California LULAC believes these Executive Orders are ill-conceived and strain relations with Mexico, one of the United States’ most important neighbors.  Also, they create barriers in the path towards more effective bi-national solutions and deny the reality of our closely shared history and prospects for the future.

“The goal of LULAC has always been to build bridges and tear down the walls of injustice, fear and hatred that divide people,” said Dr. Maria Elena Cruz, Acting President of California LULAC. “Further, we have worked tirelessly on behalf of those oppressed because of their color, ethnic origin or socio-economic status rather than attempting to silence them in denial of their constitutionally guaranteed rights upon which our nation stands.”

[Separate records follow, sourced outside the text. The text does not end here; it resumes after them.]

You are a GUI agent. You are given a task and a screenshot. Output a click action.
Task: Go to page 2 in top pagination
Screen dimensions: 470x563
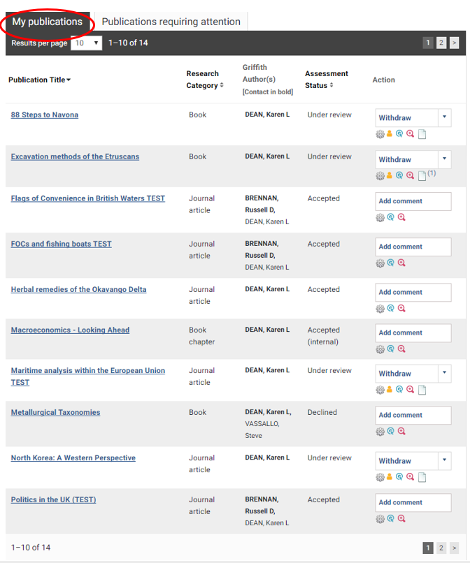tap(441, 43)
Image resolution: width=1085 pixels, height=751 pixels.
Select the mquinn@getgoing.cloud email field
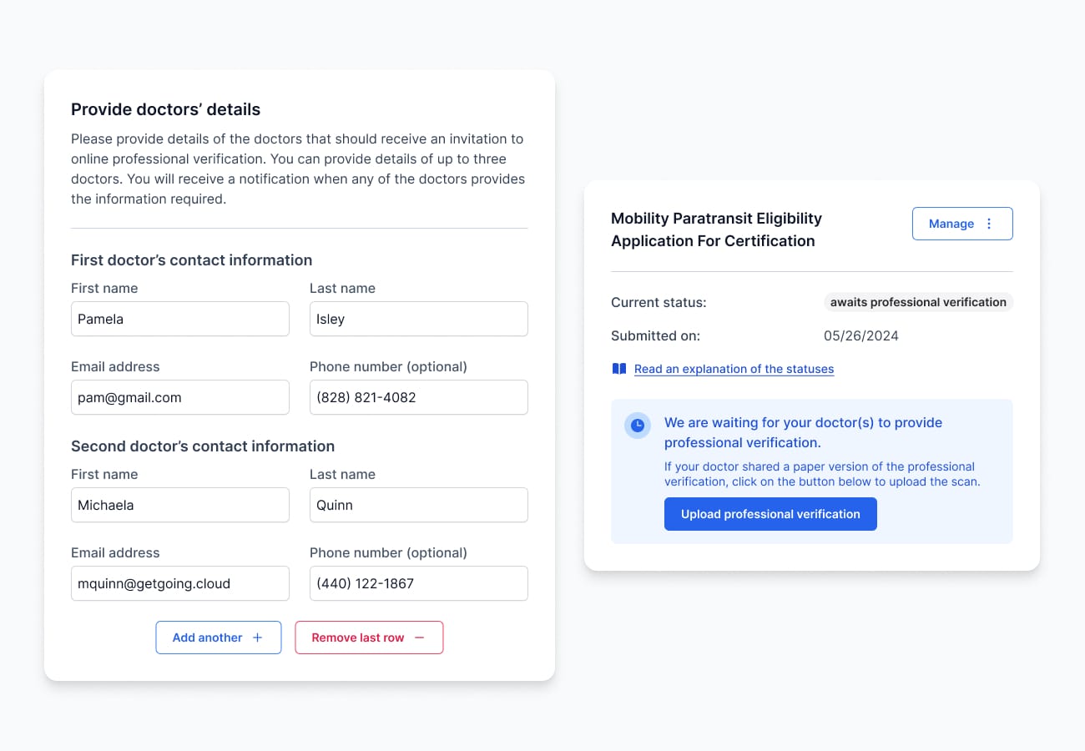180,583
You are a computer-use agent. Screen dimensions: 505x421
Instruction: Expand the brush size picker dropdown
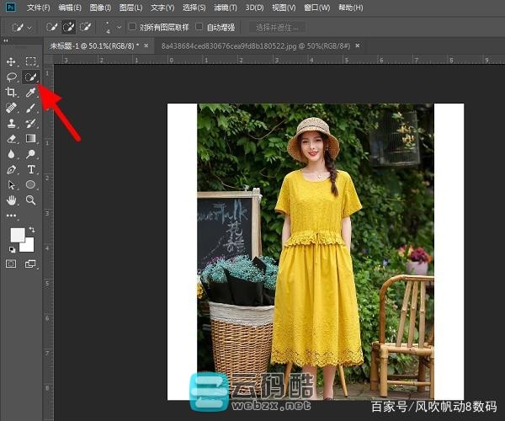[119, 28]
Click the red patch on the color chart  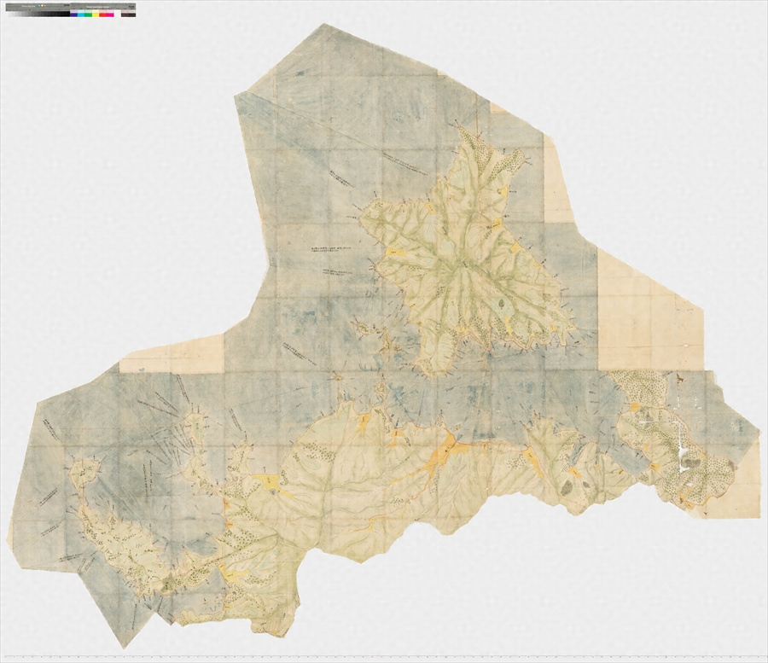pyautogui.click(x=102, y=15)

California LULAC believes the actions of the Trump administration are clear evidence of a willingness to forget our democratic principles as well as the facts supported by unbiased studies which show that immigrants are far less likely to commit crimes than native born Americans, as well as contribute over $1.6 trillion to our economy.

“Unfortunately, xenophobia feeds the emotions of those who are seeking to blame others for their own frustration and failures while exploiting the issue for their own gain,” said Cruz. “We as California LULAC will continue to advocate for the rights of immigrants, defend sanctuary cities, and embrace all Californians against an administration intent on spreading fear in our communities,” she concluded.